**TEXT BLOCK:**
□ □ □ □

RE: bloom filter used in 0.14?

Posted by Frank Luo <jl...@merkleinc.com>.

Thank you all for this discussion. Very helpful.

-----Original Message-----
From: Gopal Vijayaraghavan [mailto:gopal@hortonworks.com] On Behalf Of Gopal Vijayaraghavan
Sent: Thursday, January 28, 2016 7:43 PM
To: user@hive.apache.org
Subject: Re: bloom filter used in 0.14?

> So I am questioning whether it is enabled on the version I am on,
>which is 0.14. Does anyone know?

https://issues.apache.org/jira/browse/HIVE-9188 - fix-version (1.2.0)

The version you are using does not have bloom filter support.

It should be ignoring the parameter and not generating any bloom filter streams, when writing.

hive --orcfiledump (in later versions) will print the BLOOM_FILTER as a column next to the row index streams.

□ □ □ □

**GIVEN MATERIAL:**
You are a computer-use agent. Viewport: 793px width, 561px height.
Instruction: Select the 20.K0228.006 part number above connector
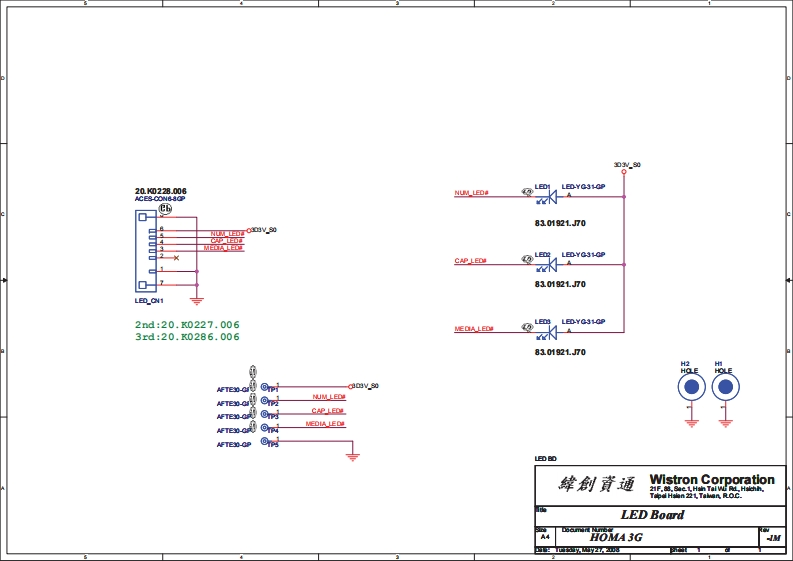pyautogui.click(x=160, y=190)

□ □ □ □

**PROBLEM DESCRIPTION:** Extend the mailing-list thread above about bloom filter support in Hive 0.14, picking up right after its final sentence.

**THE ANSWER:**
> Without any optimization, I have to use thousands of mappers to find
>just one id.

Everything else you are doing is appropriate, however be aware that the bloom filter index (& row-index) is consulted only *after* a mapper starts up.

So it might still spin up a mapper, but it might exit immediately, which plays well into Tez container reuse for very busy clusters - in fact, it might be faster in a busy cluster than a completely idle one.

The sorted[1] min-max indicators suggested by Prasanth however are actually rolled up to the split-level & can be used to prune splits before being scheduled.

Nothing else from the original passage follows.